SDX Foundation Awards 2001-2002 Pulliam Editorial Fellowship
FOR IMMEDIATE RELEASE
Wednesday, Sept. 26, 2001
Paul McMasters, Sigma Delta Chi Foundation Board president, 703/284-3511 or firstname.lastname@example.org
INDIANAPOLIS – The Sigma Delta Chi Foundation, the educational arm of the Society of Professional Journalists, has awarded the 2001-2002 Eugene C. Pulliam Editorial Fellowship to Joe Holley, Insight editor at the San Antonio Express-News.
During his fellowship, Holley will study changes at the U.S.-Mexican border and investigate a theory that the border is being transcended. He will research and write columns, editorials and news articles on the issue. Holley hopes to turn his research on the U.S.-Mexican border into a book or series of articles that summarize his findings.
“Time to read, write, travel and study is a gift beyond compare,” Holley said. “I’m extremely grateful to the Foundation.”
The Foundation chose Holley from among 17 applicants based upon his qualifications, project proposal, writing and research abilities, employer support and professional involvement. He will receive a $40,000 cash award to take time away from daily responsibilities at the San Antonio Express-News and pursue his study.
“This had to be one of the finest groups of proposals we’ve had in the more than a decade that I’ve been helping select the Pulliam Fellows,” said Paul McMasters, Sigma Delta Chi Foundation Board president and one of three former editorial writers who served as judges for this year’s award. “There were five or six candidates whose applications were outstanding, but Joe Holley's proposal was so compelling and his credentials so strong the judges were unanimous in selecting him for this year’s fellowship.”
Other judges were Jean Otto, retired journalist, former chairperson of the SDX Foundation Board and past president of SPJ; and Fred Fiske of The Post-Standard in Syracuse, N.Y., and president of the National Conference of Editorial Writers.
Holley has been writing editorials for more than 20 years. In 1987, his editorial page won a Pulitzer Prize for a series of editorials on immigration reform written by previous Pulliam Fellowship winner Jonathan Friedman.
Holley also has received several other writing and journalism awards, including a 2000 Carr P. Collins Award for the book “My Mother’s Keeper,” which he co-authored with his wife, Tara Elgin Holley, and a 2000 Jim Lehrer Award and a 2000 Stanley Walker Journalism Award for an Express-News series on sprawl, overdevelopment and environmental pressures in the Texas Hill Country. Holley earned a master’s in English from University of Texas at Austin and a master’s in journalism from Columbia University Graduate School of Journalism.
“What a treat and a challenge it was to have so many exceptional entries in this year’s competition,” Otto said. “It was inspiring to see so many editorial writers focusing on the major issues of the times, all subjects that fill the pages of our daily papers and cry for solutions.”
Fiske said, “The reservoir of applications this year was unusually deep, rich and diverse.
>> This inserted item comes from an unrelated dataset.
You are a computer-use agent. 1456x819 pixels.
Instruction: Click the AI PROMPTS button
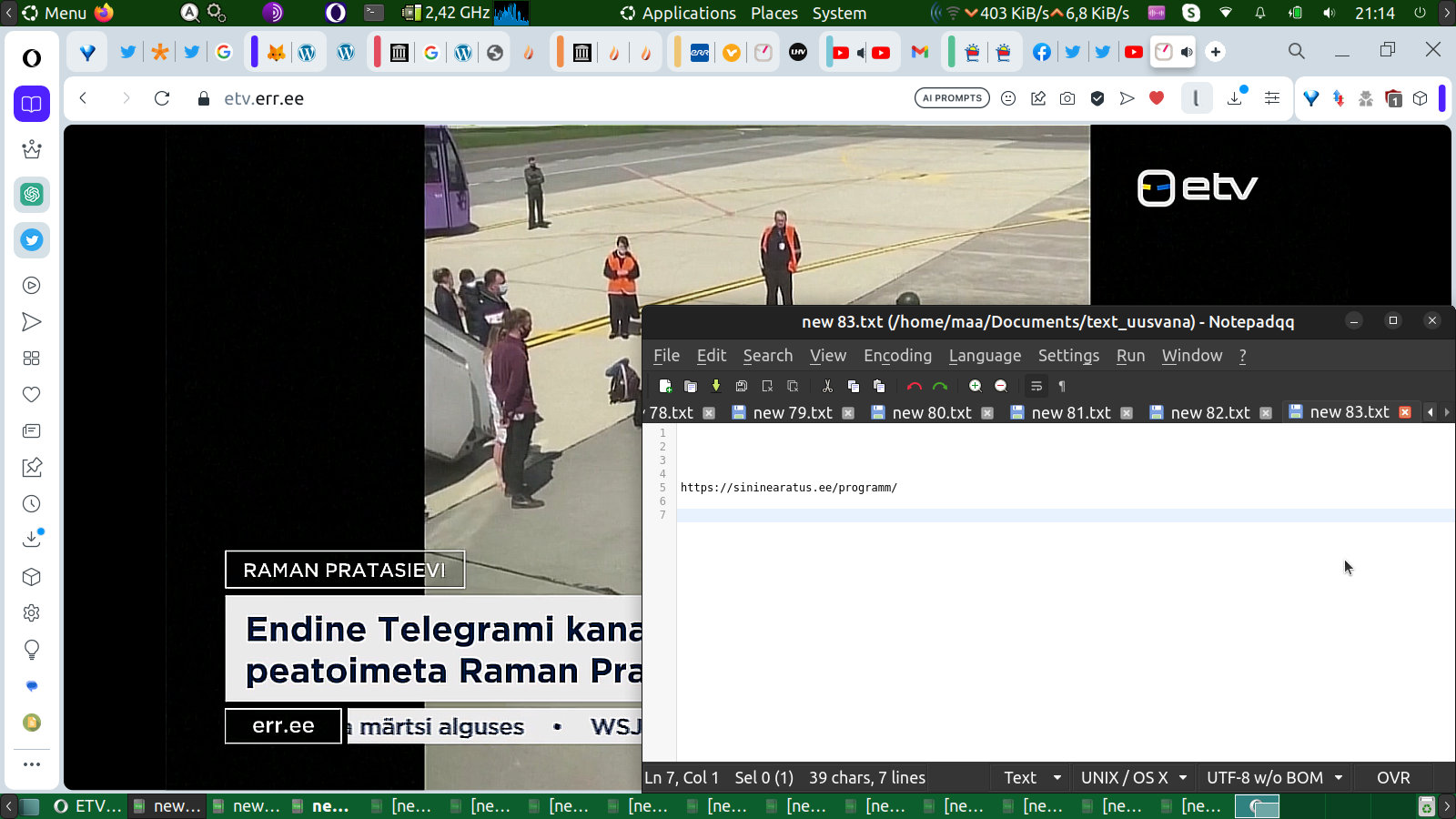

The applicants proposed new approaches, original projects designed to capture the attention of readers and policy-makers, contribute to a deeper understanding of problems and possible solutions, and expand the range and impact of their own editorials and commentary.”
The Eugene C. Pulliam Fellowship is a Sigma Delta Chi educational program of the Society of Professional Journalists. The Society first offered the fellowship in 1977. It is funded by a grant from Mrs. Eugene C. Pulliam, honoring the memory of her husband, one of the original members of the Society and former publisher of The Indianapolis Star, The Indianapolis News, The Arizona Republic and The Phoenix Gazette.
Founded in 1961, the Sigma Delta Chi Foundation is dedicated to ensuring that those who carry on the tradition of a free press are prepared for the challenge. Its goal is to support the educational programs of the Society of Professional Journalists and to serve the professional needs of journalists and students pursuing careers in journalism.
The Society of Professional Journalists works to improve and protect journalism. The organization is the nation’s largest and most broad-based journalism organization, dedicated to encouraging the free practice of journalism and stimulating high standards of ethical behavior. Founded in 1909 as Sigma Delta Chi, SPJ promotes the free flow of information vital to a well-informed citizenry; works to inspire and educate the next generation of journalists; and protects First Amendment guarantees of freedom of speech and press.